**TASK ITEM**
Print every line below that comes at or after the line containing "Where should I click to: Click the up-down", exactly as written.

**SUPPLIED MATERIAL**
────────────────
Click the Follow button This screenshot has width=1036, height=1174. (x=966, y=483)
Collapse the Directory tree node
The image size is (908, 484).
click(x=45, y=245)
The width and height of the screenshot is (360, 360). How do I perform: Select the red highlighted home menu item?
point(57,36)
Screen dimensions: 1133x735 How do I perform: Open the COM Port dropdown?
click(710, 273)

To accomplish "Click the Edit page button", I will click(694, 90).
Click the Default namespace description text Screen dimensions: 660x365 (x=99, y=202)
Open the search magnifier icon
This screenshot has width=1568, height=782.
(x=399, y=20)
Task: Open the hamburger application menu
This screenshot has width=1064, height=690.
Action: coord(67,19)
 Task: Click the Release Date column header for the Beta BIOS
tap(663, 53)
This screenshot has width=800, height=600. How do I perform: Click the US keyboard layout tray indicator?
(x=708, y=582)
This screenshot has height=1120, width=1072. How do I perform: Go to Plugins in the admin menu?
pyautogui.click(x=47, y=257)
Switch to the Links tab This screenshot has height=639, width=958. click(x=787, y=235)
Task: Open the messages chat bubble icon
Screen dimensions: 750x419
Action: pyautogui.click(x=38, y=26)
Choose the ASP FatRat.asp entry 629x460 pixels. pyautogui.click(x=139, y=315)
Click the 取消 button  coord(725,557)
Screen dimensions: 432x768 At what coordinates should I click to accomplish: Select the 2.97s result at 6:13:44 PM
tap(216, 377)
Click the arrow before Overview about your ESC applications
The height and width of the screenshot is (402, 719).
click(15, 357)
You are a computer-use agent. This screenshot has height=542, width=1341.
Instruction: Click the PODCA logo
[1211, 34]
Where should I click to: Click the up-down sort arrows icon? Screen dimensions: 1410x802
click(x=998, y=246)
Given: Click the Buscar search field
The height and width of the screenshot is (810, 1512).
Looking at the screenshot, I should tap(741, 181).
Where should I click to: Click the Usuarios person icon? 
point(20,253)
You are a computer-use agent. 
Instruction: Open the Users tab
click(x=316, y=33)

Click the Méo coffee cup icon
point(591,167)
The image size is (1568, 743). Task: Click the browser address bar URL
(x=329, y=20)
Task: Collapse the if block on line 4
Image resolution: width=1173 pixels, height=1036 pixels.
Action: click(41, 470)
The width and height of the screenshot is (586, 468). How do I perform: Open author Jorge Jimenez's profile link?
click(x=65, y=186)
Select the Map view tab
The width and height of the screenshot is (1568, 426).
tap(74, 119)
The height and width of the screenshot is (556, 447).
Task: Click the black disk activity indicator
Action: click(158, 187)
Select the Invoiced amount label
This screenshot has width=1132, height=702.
────────────────
**RESPONSE BELOW**
Where should I click to: Click the up-down sort arrows icon? Screen dimensions: 1410x802
click(x=998, y=246)
Given: Click the Buscar search field
The height and width of the screenshot is (810, 1512).
Looking at the screenshot, I should tap(741, 181).
Where should I click to: Click the Usuarios person icon? 
point(20,253)
You are a computer-use agent. 
Instruction: Open the Users tab
click(x=316, y=33)

Click the Méo coffee cup icon
point(591,167)
The image size is (1568, 743). Task: Click the browser address bar URL
(x=329, y=20)
Task: Collapse the if block on line 4
Image resolution: width=1173 pixels, height=1036 pixels.
Action: click(41, 470)
The width and height of the screenshot is (586, 468). How do I perform: Open author Jorge Jimenez's profile link?
click(x=65, y=186)
Select the Map view tab
The width and height of the screenshot is (1568, 426).
tap(74, 119)
The height and width of the screenshot is (556, 447).
Task: Click the black disk activity indicator
Action: click(158, 187)
Select the Invoiced amount label
This screenshot has width=1132, height=702.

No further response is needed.